Do I need to protect the read on a variable that is only modified in the same thread?

Question

Let us consider two or more threads, and a resource. Should this be relevant, I am using C++11 on Ubuntu. The situation is illustrated by the following code:

#include <thread>
#include <mutex>

class Res
{
    //Data
};

void use_resource(const Res& rsc) {/*Do stuff*/}
void modify_resource(Res& rsc) {/*Modify the resource*/}

class A
{
    Res resource;
    std::mutex resource_mtx;
    std::thread thd;

    public:
    A()
    {
        thd = std::thread(&A::loop,this);      
    }

    void loop()
    {
        while(true)
        {
            use_resource(resource); //(Case 1)

            //Some work

            {
                std::lock_guard<std::mutex> mlock(resource_mtx);
                modify_resource(resource); //(Case 2)
            }
        }
    }

    Res get_resource()
    {
        std::lock_guard<std::mutex> mlock(resource_mtx);
        return resource; //(Case 3)
    }
};

int main()
{
    A a;


    while(true)
    {
        Res res1 = a.get_resource();

        //Do stuff with the resource
    }
}

We have a resource that contains some data. The function loop() in A runs on the first thread only. The other threads can call get_resource() to get access to the resource. The resource can only be modified by the function modified_resource .
My understanding is that there is a need for a lock in cases 2 and 3, since case 2 involves a write, and case 3 a read from another thread.

What I would like to know is if there is a need for a lock in case 1. From cppreference.com , the definition of a data race seems to be:

When an evaluation of an expression writes to a memory location and another evaluation reads or modifies the same memory location, the expressions are said to conflict.

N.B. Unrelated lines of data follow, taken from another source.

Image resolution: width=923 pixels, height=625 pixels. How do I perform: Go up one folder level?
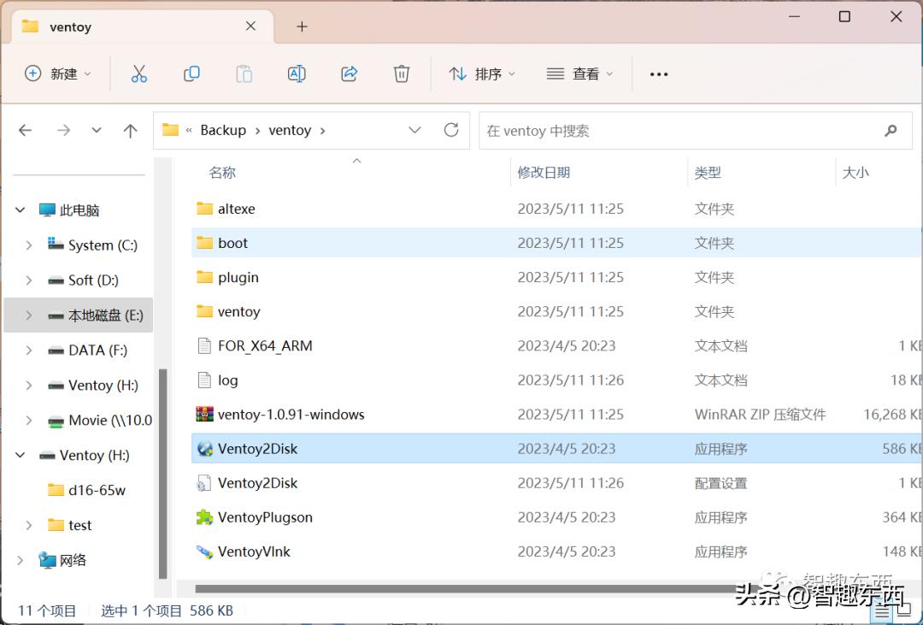pyautogui.click(x=130, y=130)
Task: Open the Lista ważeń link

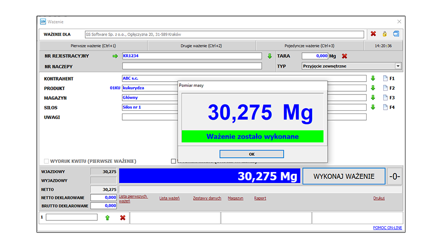Action: pos(169,198)
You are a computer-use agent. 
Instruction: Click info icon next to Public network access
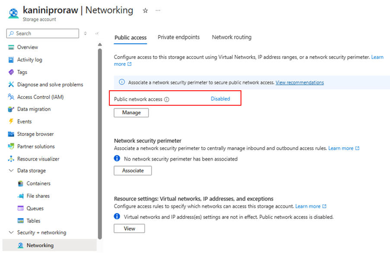[167, 99]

A program that has two conflicting evaluations has a data race unless:
i) both evaluations execute on the same thread or in the same signal handler, or
ii) both conflicting evaluations are atomic operations (see std::atomic), or
iii) one of the conflicting evaluations happens-before another (see std::memory_order)

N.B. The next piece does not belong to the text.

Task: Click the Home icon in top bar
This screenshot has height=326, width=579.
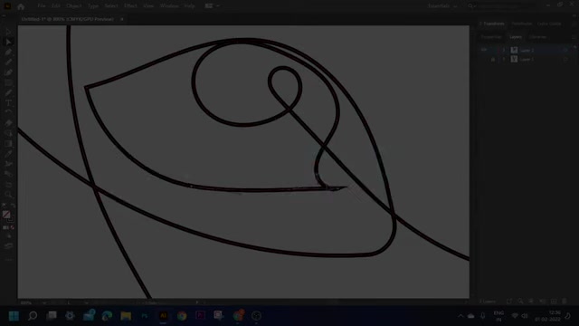Action: click(x=21, y=6)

I would think that there is no data race for case 1 in my code from those definitions:
There is no conflict between 1) and 2) (they are on the same thread, i) applies).
There is no conflict between 1) and 3) (none of them is a write).

This leads me to my two questions:
Q1) In the specific code provided, is there a need to protect the call to use_resource (Case 1) by a lock on resource_mtx to avoid a data race ?
Q2) Same question if this time cases 1 and 2 can be repeated, in any order or number, in the loop() function ? An arbitrary example would be:

while(true)
{
    {
        std::lock_guard<std::mutex> mlock(resource_mtx);
        modify_resource(resource); //(Case 2)
    }
    use_resource(resource); //(Case 1)      
    {
        std::lock_guard<std::mutex> mlock(resource_mtx);
        modify_resource(resource); //(Case 2)
    }
    use_resource(resource); //(Case 1)
    use_resource(resource); //(Case 1)
    {
        std::lock_guard<std::mutex> mlock(resource_mtx);
        modify_resource(resource); //(Case 2)
    }
}

As said above, my guess would be that there is no need for a lock in both cases, but I might very well be missing something, like compiler reordering or even the actual definition of a data race.

So far, I have only seen questions about read only access from a separate thread, which is my case 2, ( there and there ) or interactions between two different threads ( there ), but I have not seen this specific problem of read only access in the same thread.

EDIT: Edited the code to actually reflect a multithreaded scenario.

Answer 1

In your sample you are "safe" (assuming correct Res ).

Problematic cases happen when 2) (the write operation) would execute concurrently with 1) / 2) or 3) (without synchronization). 1) and 3) might happens concurrently, as read only.

1) and 2) are in the same thread, so cannot happen concurrently with 2) . 3) and 2) are protected by mutex .

Note that if in 3) , you don't create copy but return reference, then 3) mutex would be not extended correct scope.